----- Texto para leitura -----
Para resolver os inevitáveis imbróglios quanto à possibilidade de Estados e Municípios adquirirem a vacina contra a COVID, o Congresso aprovou a Lei 534/21

Marilene Carneiro Matos

09/03/2021 18h10

Importação de vacinas por estados e municípios

O pacto federativo de cooperação desenhado pelo Constituinte de 1988 tem sido colocado à prova em muitas ocasiões, mas nada similar ao observado em todo o período da pandemia da COVID-19. Tal estado de coisas, além de afetar diretamente a prestação de serviços públicos à população, em sentido contrário à desejável colaboração que deveria potencializar o esforço dos entes cooperativos, acarreta insegurança jurídica e divide a própria população brasileira, que passa a assistir como expectadora e vítima a descoordenação entre União e entes federativos nos necessários esforços de combate aos efeitos da pandemia.
----- Extratos de dados -----
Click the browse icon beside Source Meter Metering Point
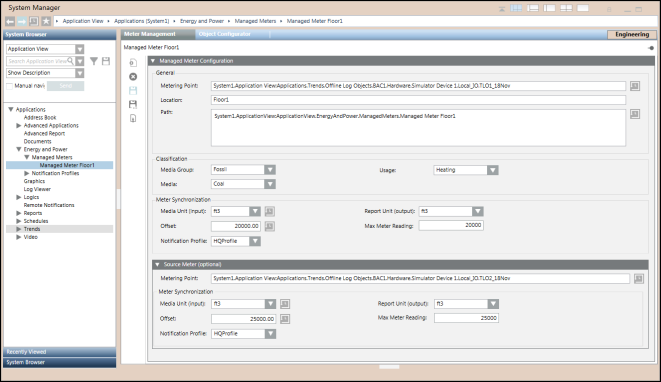661x382 pixels. (639, 278)
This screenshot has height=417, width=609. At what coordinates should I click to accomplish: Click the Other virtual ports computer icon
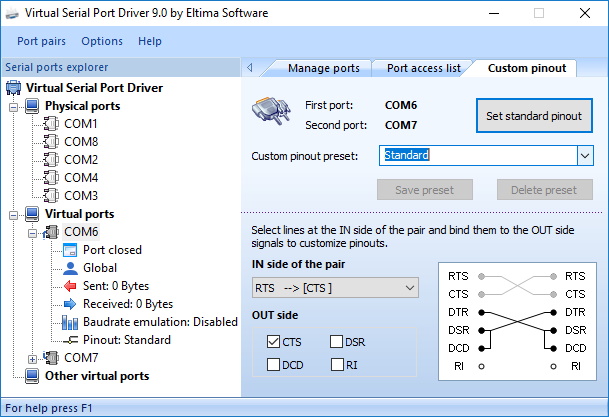pos(32,376)
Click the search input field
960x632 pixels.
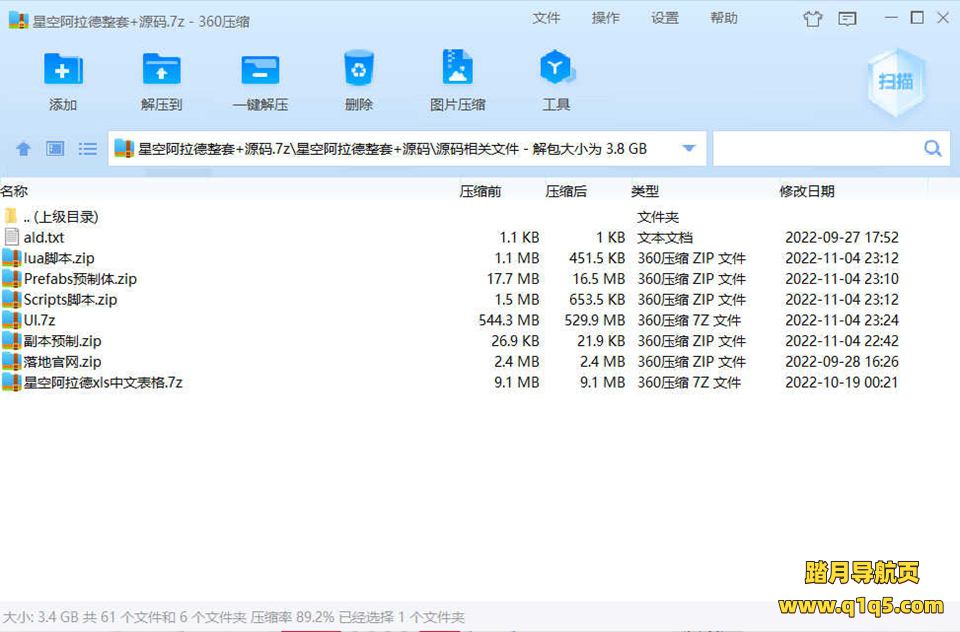816,149
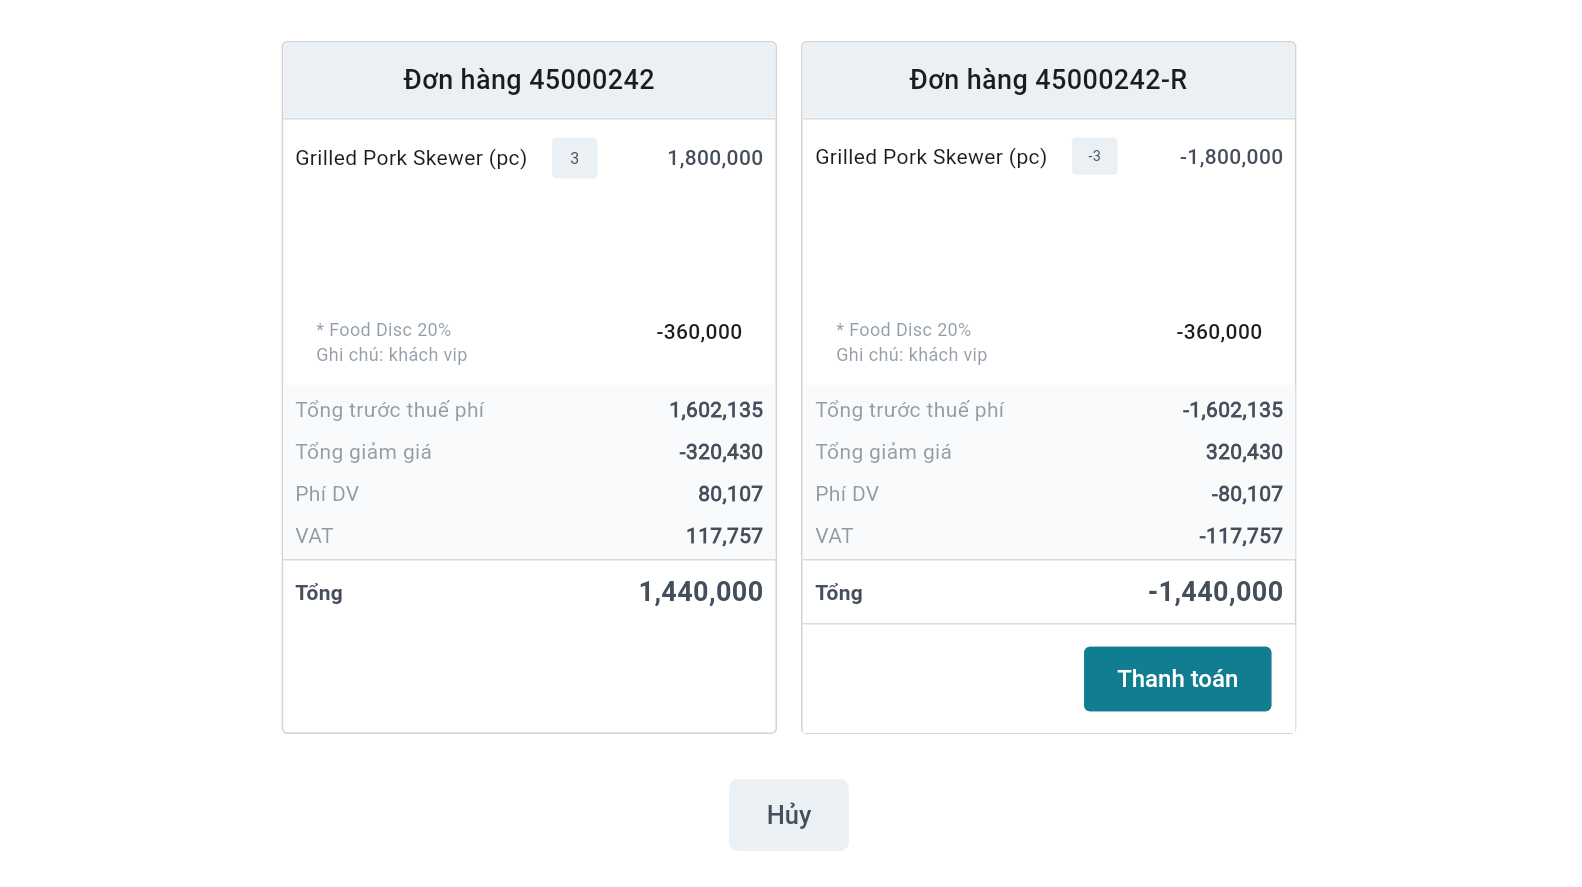The image size is (1582, 887).
Task: Click the Phí DV amount -80,107
Action: pos(1246,494)
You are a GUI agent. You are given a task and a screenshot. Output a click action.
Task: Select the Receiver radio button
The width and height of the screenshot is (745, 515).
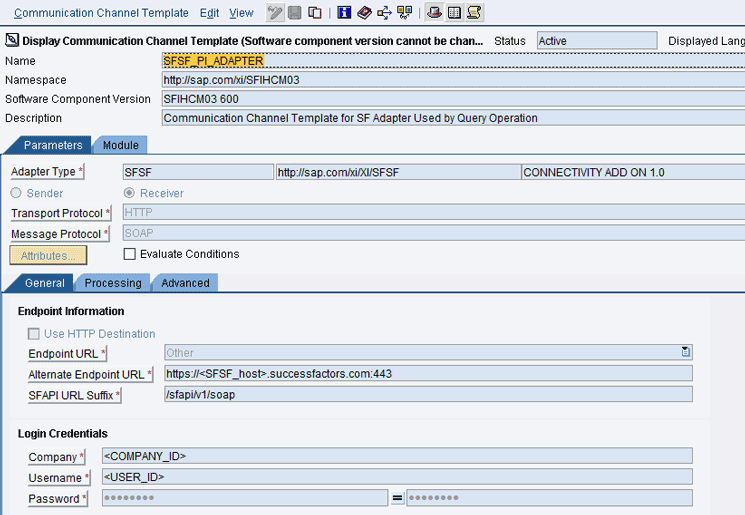[x=129, y=193]
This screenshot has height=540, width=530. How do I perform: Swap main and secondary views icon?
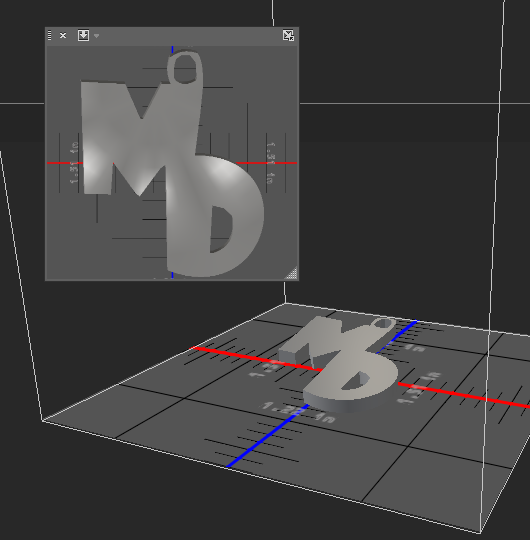click(288, 35)
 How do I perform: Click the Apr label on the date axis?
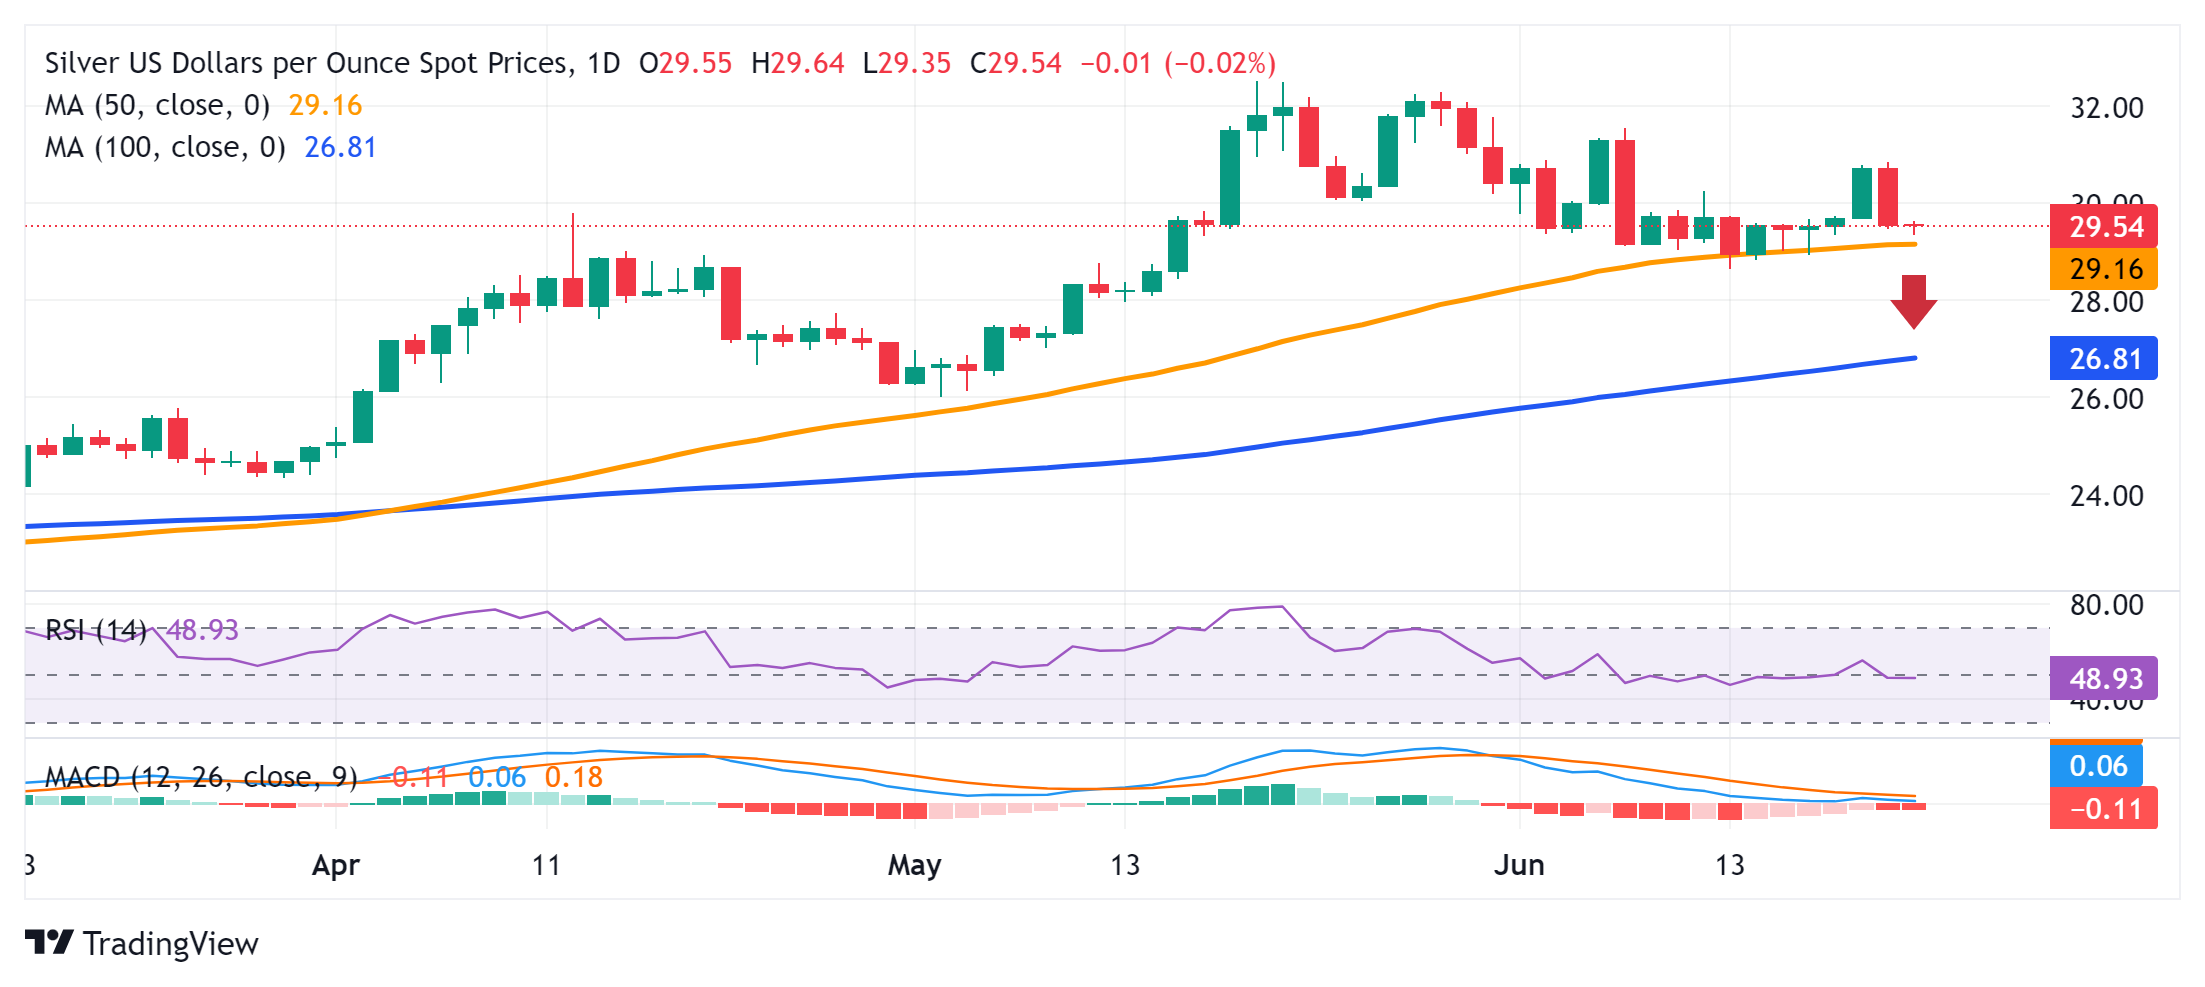[x=335, y=865]
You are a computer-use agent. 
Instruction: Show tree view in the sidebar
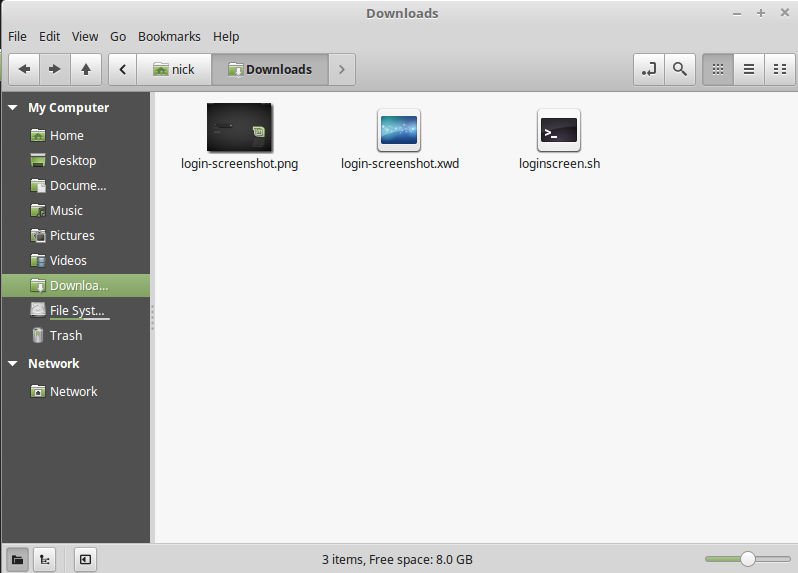tap(45, 560)
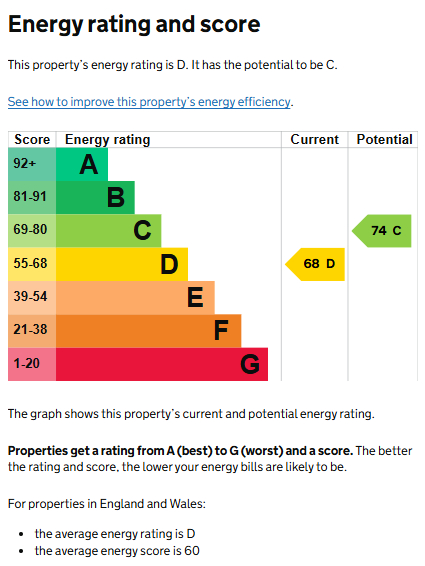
-----
Instruções das tarefas:
[A] Copie do texto sobre a importação de vacinas o trecho que vai de "O pacto federativo" até "efeitos da pandemia.", inclusive.
[B] Por favor, traduza para o inglês esta frase do texto sobre a importação de vacinas: "O pacto federativo de cooperação desenhado pelo Constituinte de 1988 tem sido colocado à prova em muitas ocasiões, mas nada similar ao observado em todo o período da pandemia da COVID-19."
O material não tem nenhuma relação com o texto.

Respostas em ordem:
[A]
O pacto federativo de cooperação desenhado pelo Constituinte de 1988 tem sido colocado à prova em muitas ocasiões, mas nada similar ao observado em todo o período da pandemia da COVID-19. Tal estado de coisas, além de afetar diretamente a prestação de serviços públicos à população, em sentido contrário à desejável colaboração que deveria potencializar o esforço dos entes cooperativos, acarreta insegurança jurídica e divide a própria população brasileira, que passa a assistir como expectadora e vítima a descoordenação entre União e entes federativos nos necessários esforços de combate aos efeitos da pandemia.

[B] The cooperative federative pact designed by the 1988 Constituent Assembly has been put to the test on many occasions, but nothing similar to what has been observed throughout the entire period of the COVID-19 pandemic.